Gaziantep’teki katliam, 30 yıldır işlenen cinayetlerden sadece bir tanesidir. İşin kötü tarafı hakikati yazması ve halkın yanında olması gereken medya ve köşe yazarlarının çoğu, güçlülerin ve egemenlerin yanında yer almayı tercih etti. Bir kısmı PKK’nin vahşetini örtmeye çalışırken, masum çocukların katlini ya görmezden geliyor ya da haklı direnişin gereklerinden sayıyorlar. Diğer bir kısmı ise devleti masum göstermeye, devletin yaptıklarını kutsamaya, daha fazla öldürmeye, daha çok intikam almaya davet ediyorlar.

Ülkede yaşanan savaş Türk’ün de Kürd’ün de savaşı değildir. Laik-seküler Kemalist rejim ile Laik-seküler PKK’nin Müslüman halka tahakküm savaşıdır. Her ikisi de daha fazla hâkim olmak ve daha fazlasına sahip olmak için insanımızı öldürüyorlar. Kimi zaman hiçbir insani sınır tanımadan, yaşadıkları akıl tutulmasının etkisiyle kirli hesaplarını küçük yavruların cansız bedenlerinin üzerinde sürdürmeye çalışıyorlar.

PKK, 30 yıldır halka kan kustururken, insanları katlederken ve masum çocukları öldürürken devletin hiç mi suçu yok?

Mevcut hükümetle laik Kemalist rejimin kabuk değiştirdiğini savunanlar olabilir. Oysa 34 gencin uçaklardan atılan bombalarla parçalandığı Roboski katliamında ve sonrasında yaşananlar Laik Kemalist sistemin karakterinin devam ettiğini göstermiyor mu? Küçük Ceylan ve onun gibi birçok küçük yavru öldürülürken ortaya konan tepkisizlikler ve pişkinlikler devletin karakterini sürdürdüğünü ortaya koymuyor mu?

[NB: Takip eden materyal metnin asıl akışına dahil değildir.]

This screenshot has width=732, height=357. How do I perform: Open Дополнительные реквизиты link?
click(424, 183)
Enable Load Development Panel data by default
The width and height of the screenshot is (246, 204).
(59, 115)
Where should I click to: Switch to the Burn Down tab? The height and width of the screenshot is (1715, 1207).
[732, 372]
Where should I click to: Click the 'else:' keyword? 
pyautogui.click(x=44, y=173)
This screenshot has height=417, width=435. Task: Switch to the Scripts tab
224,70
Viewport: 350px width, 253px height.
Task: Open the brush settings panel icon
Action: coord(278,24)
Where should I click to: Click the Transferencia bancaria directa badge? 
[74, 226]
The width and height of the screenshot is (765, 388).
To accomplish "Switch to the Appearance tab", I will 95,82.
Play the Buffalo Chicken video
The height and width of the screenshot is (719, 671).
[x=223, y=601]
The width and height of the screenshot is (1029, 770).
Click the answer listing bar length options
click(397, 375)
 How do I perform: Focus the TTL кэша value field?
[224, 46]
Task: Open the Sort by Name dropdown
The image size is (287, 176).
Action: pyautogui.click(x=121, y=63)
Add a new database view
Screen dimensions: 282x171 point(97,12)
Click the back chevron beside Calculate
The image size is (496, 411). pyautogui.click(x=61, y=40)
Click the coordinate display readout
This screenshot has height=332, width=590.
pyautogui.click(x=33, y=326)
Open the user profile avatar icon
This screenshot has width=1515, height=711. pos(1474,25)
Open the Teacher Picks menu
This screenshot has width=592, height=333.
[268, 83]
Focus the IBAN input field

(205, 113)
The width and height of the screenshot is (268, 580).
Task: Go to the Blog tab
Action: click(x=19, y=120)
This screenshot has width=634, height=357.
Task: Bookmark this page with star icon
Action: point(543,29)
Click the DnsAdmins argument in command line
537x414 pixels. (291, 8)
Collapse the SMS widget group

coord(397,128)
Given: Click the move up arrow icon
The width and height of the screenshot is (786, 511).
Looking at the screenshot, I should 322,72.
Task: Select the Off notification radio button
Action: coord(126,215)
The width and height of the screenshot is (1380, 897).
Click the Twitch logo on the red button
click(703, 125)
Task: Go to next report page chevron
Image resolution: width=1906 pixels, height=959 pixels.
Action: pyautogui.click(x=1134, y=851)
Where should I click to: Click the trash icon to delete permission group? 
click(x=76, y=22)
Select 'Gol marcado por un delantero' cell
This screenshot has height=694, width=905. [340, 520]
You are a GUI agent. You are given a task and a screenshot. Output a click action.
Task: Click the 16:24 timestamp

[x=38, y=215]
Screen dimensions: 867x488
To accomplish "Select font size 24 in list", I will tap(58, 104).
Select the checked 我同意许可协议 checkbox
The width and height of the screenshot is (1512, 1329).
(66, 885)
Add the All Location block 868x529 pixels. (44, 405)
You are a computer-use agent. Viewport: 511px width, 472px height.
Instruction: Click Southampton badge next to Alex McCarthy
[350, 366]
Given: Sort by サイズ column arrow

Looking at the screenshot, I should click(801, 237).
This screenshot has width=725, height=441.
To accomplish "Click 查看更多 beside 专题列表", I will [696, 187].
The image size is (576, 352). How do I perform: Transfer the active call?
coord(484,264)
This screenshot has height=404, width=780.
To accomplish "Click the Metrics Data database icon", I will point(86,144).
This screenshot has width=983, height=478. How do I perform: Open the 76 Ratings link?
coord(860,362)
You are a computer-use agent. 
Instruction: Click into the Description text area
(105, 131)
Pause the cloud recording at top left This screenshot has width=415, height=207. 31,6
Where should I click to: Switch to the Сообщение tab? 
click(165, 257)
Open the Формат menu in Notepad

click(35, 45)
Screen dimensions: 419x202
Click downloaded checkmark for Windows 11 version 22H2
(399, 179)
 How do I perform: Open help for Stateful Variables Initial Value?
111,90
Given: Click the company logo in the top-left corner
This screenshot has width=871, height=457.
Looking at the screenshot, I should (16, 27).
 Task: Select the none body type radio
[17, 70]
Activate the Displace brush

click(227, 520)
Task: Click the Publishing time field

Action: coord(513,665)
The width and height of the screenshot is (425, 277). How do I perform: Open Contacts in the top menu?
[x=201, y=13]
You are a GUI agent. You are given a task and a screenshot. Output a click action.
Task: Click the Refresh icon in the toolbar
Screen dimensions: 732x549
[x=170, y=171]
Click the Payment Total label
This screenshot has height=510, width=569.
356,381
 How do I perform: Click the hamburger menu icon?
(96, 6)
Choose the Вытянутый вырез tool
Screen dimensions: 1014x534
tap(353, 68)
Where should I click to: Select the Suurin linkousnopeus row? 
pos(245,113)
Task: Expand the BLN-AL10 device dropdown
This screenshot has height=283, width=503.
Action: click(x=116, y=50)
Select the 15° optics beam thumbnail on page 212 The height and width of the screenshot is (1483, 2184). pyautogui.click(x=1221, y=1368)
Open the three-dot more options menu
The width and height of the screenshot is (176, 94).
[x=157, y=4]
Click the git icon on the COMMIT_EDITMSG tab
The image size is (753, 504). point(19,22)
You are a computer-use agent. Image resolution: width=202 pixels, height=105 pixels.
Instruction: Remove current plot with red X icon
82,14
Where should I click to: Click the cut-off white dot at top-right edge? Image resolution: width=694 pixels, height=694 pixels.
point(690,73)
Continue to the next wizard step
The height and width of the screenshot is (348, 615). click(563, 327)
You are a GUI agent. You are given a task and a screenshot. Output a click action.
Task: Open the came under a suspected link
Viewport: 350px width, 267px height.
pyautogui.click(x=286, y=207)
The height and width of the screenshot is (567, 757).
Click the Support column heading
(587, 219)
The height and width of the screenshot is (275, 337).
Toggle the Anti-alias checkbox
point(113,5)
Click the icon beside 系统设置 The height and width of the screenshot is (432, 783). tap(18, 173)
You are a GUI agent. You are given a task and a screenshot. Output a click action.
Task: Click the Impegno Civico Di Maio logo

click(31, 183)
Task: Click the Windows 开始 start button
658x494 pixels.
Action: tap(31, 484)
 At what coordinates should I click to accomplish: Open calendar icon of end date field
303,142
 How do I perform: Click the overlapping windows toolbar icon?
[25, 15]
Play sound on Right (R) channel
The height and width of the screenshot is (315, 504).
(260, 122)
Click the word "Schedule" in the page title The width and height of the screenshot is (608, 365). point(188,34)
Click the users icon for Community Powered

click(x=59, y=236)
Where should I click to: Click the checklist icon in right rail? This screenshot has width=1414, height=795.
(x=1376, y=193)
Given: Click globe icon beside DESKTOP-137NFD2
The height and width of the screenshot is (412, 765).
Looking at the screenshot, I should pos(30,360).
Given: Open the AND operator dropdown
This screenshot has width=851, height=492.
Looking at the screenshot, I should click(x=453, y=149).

Söylemlerde yumuşama görünse de mantıkta ve karakterde hiçbir şey değişmedi. Bir taraftan devlet erkânı, daha fazla öldürmek için intikam yeminleri ederken; diğer taraftan PKK, insanlarımızı öldürmeye devam ediyor. Halkın canı yandıkça, kanı aktıkça; kendilerini daha fazla tatmin ediyorlar. Oysa savaş emri veren ve koltuklarından intikam nutukları atanların hiçbir kaybı olmuyor. Onların ocaklarına ateş düşmüyor. Halk öldürülüyor, halkın çocukları öldürülüyor. Bombalar halkın bedenlerini parçalıyor. Zorunlu hizmetten dolayı askere götürülen gençler öldürülüyor. Ya da Kürdlerin özgürleşmesi adına dağa kaldırılan Kürd çocukları öldürülüyor. Ama savaş baronlarının hiçbirine bir şey olmuyor.

Bu savaşta zarar gören, ocağına ateş düşen ve kaybeden mezhebi, meşrebi ve milliyeti ne olursa olsun Müslüman halkımızdır. Laik Kemalist rejimin de Laik PKK’nin de bu savaşta bir kaybı yoktur. Müslüman Kürd halkı ve Müslüman Türk halkı el ele vererek bu kirli savaşa karşı çıkmadıkça, kendilerini ölüme sürükleyen devletten ve PKK’den hesap sormadıkça, onların kirli oyunlarına karşı tavır almadıkça ne Laik devlet öldürmekten vazgeçecek ne de Laik PKK… Müslüman Kürd halkının huzur ve mutluluğu ne Laik rejimin baskıcı düşüncesinin yanında ne de dayatmacı laik PKK’nin yanındadır. Bunların her ikisi de halkın dinine ve İslam’dan neşet eden kültürüne muhaliftir. Ortaya koydukları dini görüntüler Müslüman halkı yanıltmaktan başka amaç taşımamaktadır.

Müslüm halk bütün bunları dikkate alıp kanına susayan ve üzerinden iktidar hesapları yapan taraflara tavır koymalıdır. Halkın laik, Kemalist, Marksist ve Apoist olmadığı, hayatındaki biricik belirleyicinin İslam olduğu gerçeğini ortaya koyarak, kendisini yakmak için tutuşturulan ateşi söndürmesi ve acıdan başka neticesi olmayan oyuna son vermesi için harekete geçmesi gerekiyor. Aksi takdirde bir hiç uğruna insanlarımız öldürülmeye, masum çocuklarımızın gövdeleri parçalanmaya devam edecek.